Tirath Singh Thakur (born 4 January 1952 at Pogal Ramban) is an Indian jurist who served as the 43rd Chief Justice of India (CJI) from 3 December 2015 to 4 January  2017. Before being elevated to the Supreme Court, he served as the Chief Justice of Punjab and Haryana High Court from August 2008 to November 2009 .He has also served as a senior judge in Karnataka High Court from March 1994 to July 2004 and Jammu and Kashmir High Court from February to March 1994.

Early life and education 
Thakur graduated from Govt. Gandhi Memorial Science College and completed law from Department  of Law Jammu University.

Career 
Tirath Singh Thakur enrolled as a pleader in October 1972 and joined the chamber of his father Late Shri Devi Das Thakur, former governor of Assam a leading advocate and later, a judge of High Court of J & K. Justice T. S. Thakur practised in civil, criminal, constitutional, taxation and service matters in the High Court of Jammu & Kashmir.

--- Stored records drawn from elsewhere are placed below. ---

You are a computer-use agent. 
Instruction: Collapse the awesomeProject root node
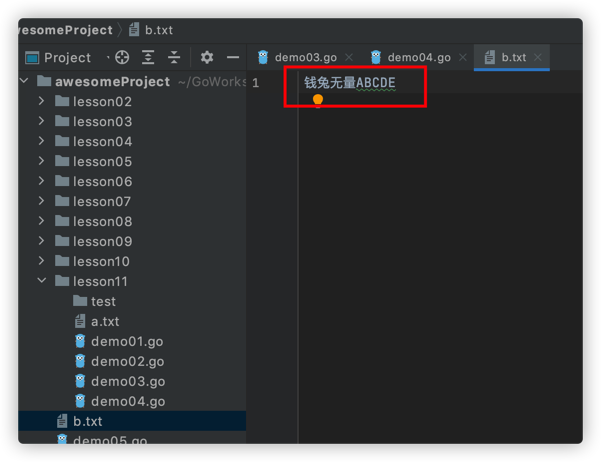24,81
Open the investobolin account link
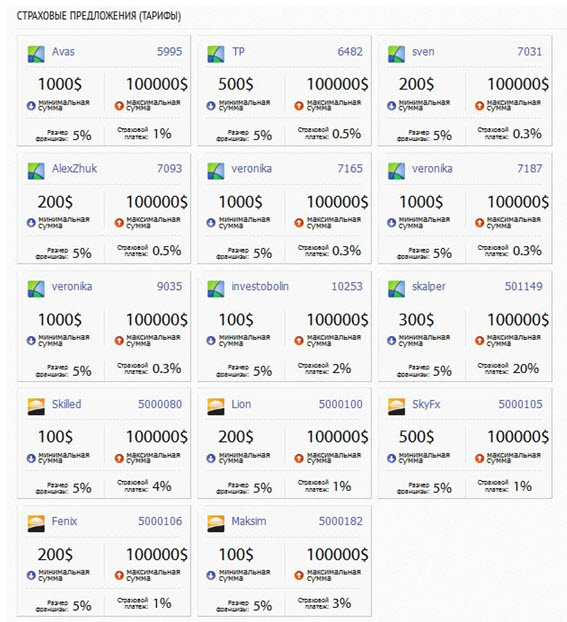This screenshot has height=622, width=567. click(260, 286)
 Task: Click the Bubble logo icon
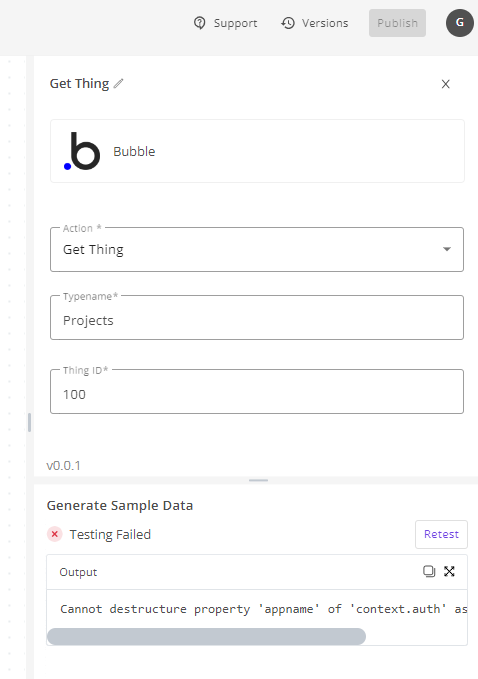(x=82, y=151)
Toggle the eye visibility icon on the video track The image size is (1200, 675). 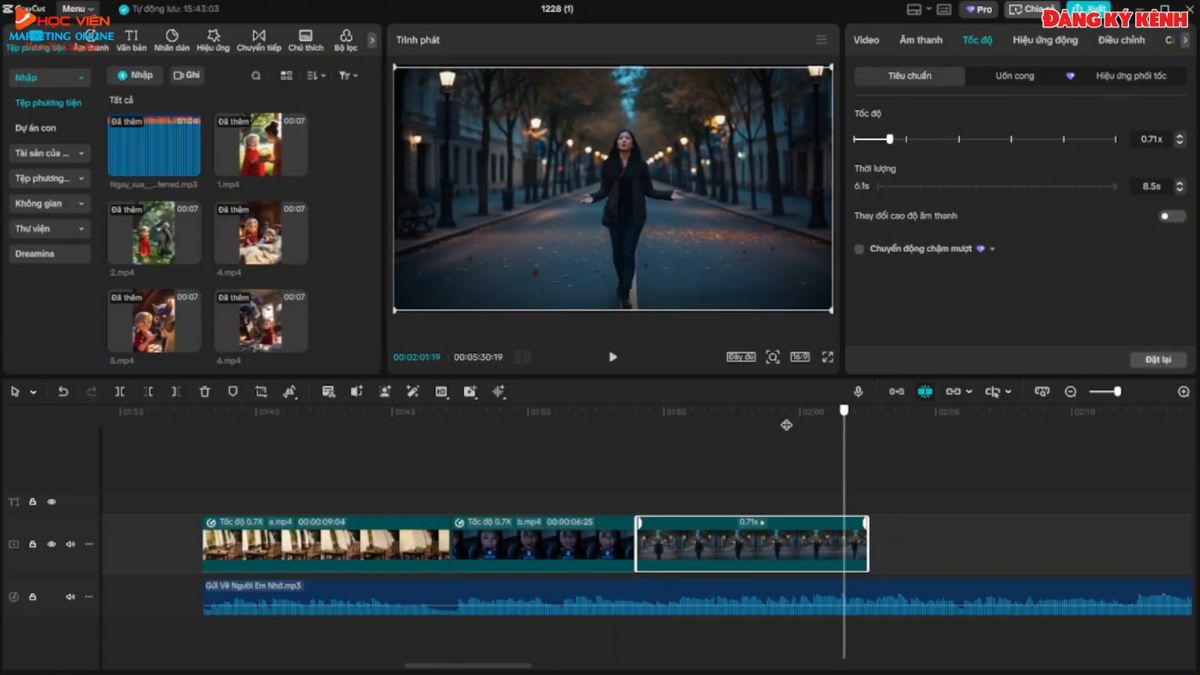(x=50, y=543)
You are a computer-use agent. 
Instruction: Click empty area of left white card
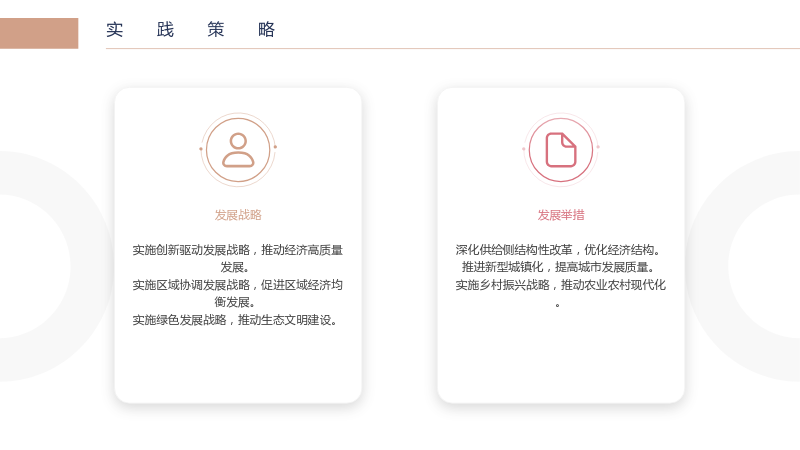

He was designated as a senior advocate in 1990. He was appointed an additional judge of the High Court of J & K on 16 February 1994 and transferred as judge of the High Court of Karnataka in March 1994. He was appointed a permanent judge in September 1995. He was transferred as a judge of the High Court of Delhi in July 2004. 

He was appointed acting chief justice of the Delhi High Court on 9 April 2008 and took over as the chief justice of the High Court of Punjab and Haryana on 11 August 2008. He was elevated as a judge of the Supreme Court and assumed charge on 17 November 2009.

Chief Justice of India

He was appointed Chief Justice of India on 18 November 2015 assuming office on 3 December 2015, succeeding Justice H. L. Dattu who retired as CJI on 2 December 2015, on turning 65 years of age. He was sworn in by President Pranab Mukherjee. He retired on 4 January 2017 after reaching age 65.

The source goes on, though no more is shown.